### Reading passage
The Bartok piece allowed the program to step away from the Schubert-Wagner Germanism and embrace Eastern European influence - a quality which resonates especially under the hand of conductor Bychkov, a Russian-American born in Leningrad. The Eastern European folk music flavor continued into the encores, which were comprised of Brahms' Hungarian Dances No. 1 and No. 5 in G minor and Czech composer Antonin Dvorak's Slavonic Dances.
The entire program was rooted in history - after all, Vienna Phil played a role in the initial popularizing of the works of Schubert and Wagner. Saturday and Sunday night, the orchestra went on to perform Schumann, Brahms and Mahler, whose compositions all have similar historical significance.

### Dataset entries
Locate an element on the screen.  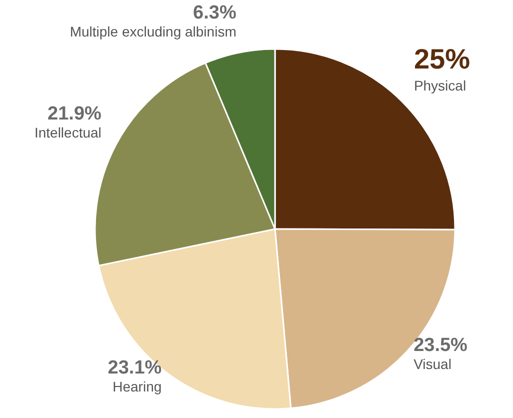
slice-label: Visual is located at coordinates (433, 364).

--

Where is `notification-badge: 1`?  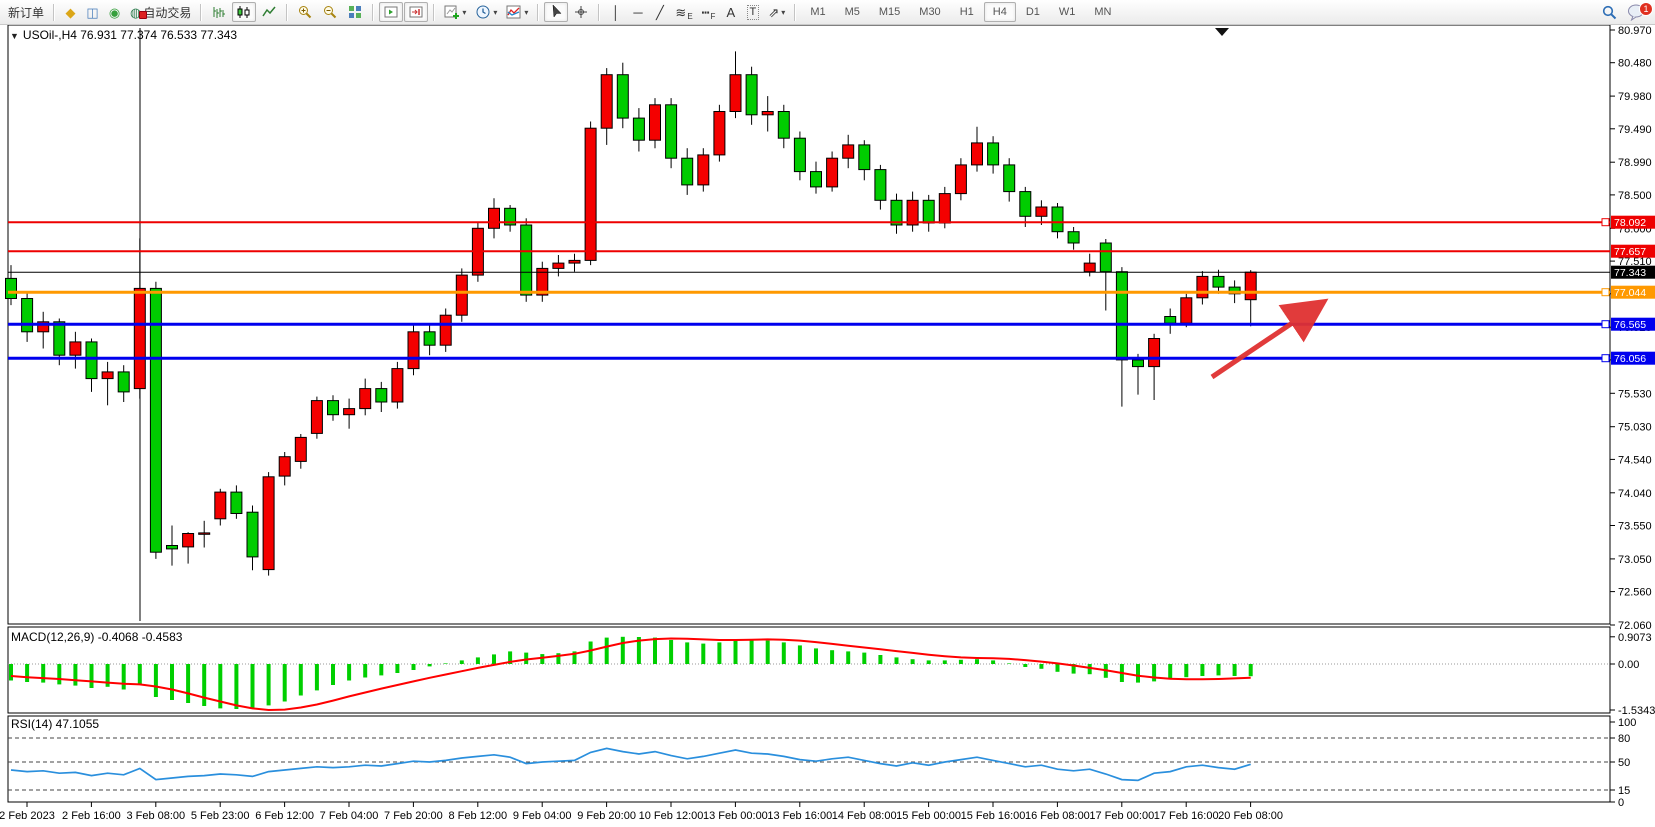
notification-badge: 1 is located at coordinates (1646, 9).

### Complete the following
1. Answer these questions from the passage on the Vienna Philharmonic concert.
(a) In what city was the conductor Bychkov born?
(b) Which Brahms works were played as encores?
(c) Which composers did the orchestra perform on Saturday and Sunday night?
2. Pick up the passage on the Vienna Philharmonic concert after its final sentence and write a few more sentences that follow on from it.

### Exercise answers
1.
(a) Leningrad
(b) Hungarian Dances No. 1 and No. 5 in G minor
(c) Schumann, Brahms and Mahler

2.
In the end, the music speaks for itself. The range of Friday night's program, from Schubert to the Slavonic Dances, was drawn from a period when music, as well as the world, was truly transforming. These pieces (intentionally or otherwise) articulated the strange beauty of the old world's confluence with the new. It's harder for a contemporary audience to ignore that the number of women on stage was relatively small. The gender ratio seems an uneasy relic from the not-so-distant past - and an affirmation that artistic legacy also comes with less appealing ghosts of cultural memory. Nevertheless, the very fact that there were women on stage, and even the fact that the Vienna Philharmonic can fill a Berkeley venue, indicates a world apart from Wagner's or Bartok's, albeit one in which their music is still relevant.